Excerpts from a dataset
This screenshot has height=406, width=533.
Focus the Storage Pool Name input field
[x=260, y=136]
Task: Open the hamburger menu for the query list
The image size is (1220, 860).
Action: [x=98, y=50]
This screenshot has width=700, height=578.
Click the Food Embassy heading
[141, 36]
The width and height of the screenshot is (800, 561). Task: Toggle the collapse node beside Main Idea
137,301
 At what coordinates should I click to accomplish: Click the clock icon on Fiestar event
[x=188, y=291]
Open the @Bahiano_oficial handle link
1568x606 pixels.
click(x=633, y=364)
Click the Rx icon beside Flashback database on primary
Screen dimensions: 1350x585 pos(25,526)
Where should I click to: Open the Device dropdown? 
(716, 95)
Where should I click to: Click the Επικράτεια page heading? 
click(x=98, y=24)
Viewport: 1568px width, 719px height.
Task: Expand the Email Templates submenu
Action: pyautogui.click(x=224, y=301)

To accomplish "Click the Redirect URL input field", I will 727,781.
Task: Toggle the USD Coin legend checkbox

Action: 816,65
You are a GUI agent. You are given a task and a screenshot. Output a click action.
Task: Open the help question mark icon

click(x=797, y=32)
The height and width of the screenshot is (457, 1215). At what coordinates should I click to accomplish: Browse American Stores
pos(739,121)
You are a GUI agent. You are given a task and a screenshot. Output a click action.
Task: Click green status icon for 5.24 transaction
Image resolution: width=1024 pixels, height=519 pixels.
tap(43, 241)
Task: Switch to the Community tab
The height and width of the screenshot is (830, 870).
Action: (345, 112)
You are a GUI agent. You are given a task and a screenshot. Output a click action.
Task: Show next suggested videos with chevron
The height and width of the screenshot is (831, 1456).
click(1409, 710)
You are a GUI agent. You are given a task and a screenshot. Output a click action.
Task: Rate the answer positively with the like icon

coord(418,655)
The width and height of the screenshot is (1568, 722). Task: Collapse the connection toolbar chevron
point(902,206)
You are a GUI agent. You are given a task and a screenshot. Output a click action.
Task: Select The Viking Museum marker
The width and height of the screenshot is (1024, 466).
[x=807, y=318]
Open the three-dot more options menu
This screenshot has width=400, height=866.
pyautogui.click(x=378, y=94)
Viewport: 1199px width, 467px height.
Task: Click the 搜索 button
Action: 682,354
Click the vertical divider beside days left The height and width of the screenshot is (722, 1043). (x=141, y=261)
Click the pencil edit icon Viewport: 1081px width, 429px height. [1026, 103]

Task objective
When you reach the end of the records, set them all down again exactly.

Solution below
This screenshot has height=406, width=533.
Focus the Storage Pool Name input field
[x=260, y=136]
Task: Open the hamburger menu for the query list
The image size is (1220, 860).
Action: [x=98, y=50]
This screenshot has width=700, height=578.
Click the Food Embassy heading
[141, 36]
The width and height of the screenshot is (800, 561). Task: Toggle the collapse node beside Main Idea
137,301
 At what coordinates should I click to accomplish: Click the clock icon on Fiestar event
[x=188, y=291]
Open the @Bahiano_oficial handle link
1568x606 pixels.
click(x=633, y=364)
Click the Rx icon beside Flashback database on primary
Screen dimensions: 1350x585 pos(25,526)
Where should I click to: Open the Device dropdown? 
(716, 95)
Where should I click to: Click the Επικράτεια page heading? 
click(x=98, y=24)
Viewport: 1568px width, 719px height.
Task: Expand the Email Templates submenu
Action: pyautogui.click(x=224, y=301)

To accomplish "Click the Redirect URL input field", I will 727,781.
Task: Toggle the USD Coin legend checkbox

Action: 816,65
You are a GUI agent. You are given a task and a screenshot. Output a click action.
Task: Open the help question mark icon

click(x=797, y=32)
The height and width of the screenshot is (457, 1215). At what coordinates should I click to accomplish: Browse American Stores
pos(739,121)
You are a GUI agent. You are given a task and a screenshot. Output a click action.
Task: Click green status icon for 5.24 transaction
Image resolution: width=1024 pixels, height=519 pixels.
tap(43, 241)
Task: Switch to the Community tab
The height and width of the screenshot is (830, 870).
Action: (345, 112)
You are a GUI agent. You are given a task and a screenshot. Output a click action.
Task: Show next suggested videos with chevron
The height and width of the screenshot is (831, 1456).
click(1409, 710)
You are a GUI agent. You are given a task and a screenshot. Output a click action.
Task: Rate the answer positively with the like icon

coord(418,655)
The width and height of the screenshot is (1568, 722). Task: Collapse the connection toolbar chevron
point(902,206)
You are a GUI agent. You are given a task and a screenshot. Output a click action.
Task: Select The Viking Museum marker
The width and height of the screenshot is (1024, 466).
[x=807, y=318]
Open the three-dot more options menu
This screenshot has width=400, height=866.
pyautogui.click(x=378, y=94)
Viewport: 1199px width, 467px height.
Task: Click the 搜索 button
Action: 682,354
Click the vertical divider beside days left The height and width of the screenshot is (722, 1043). (x=141, y=261)
Click the pencil edit icon Viewport: 1081px width, 429px height. [1026, 103]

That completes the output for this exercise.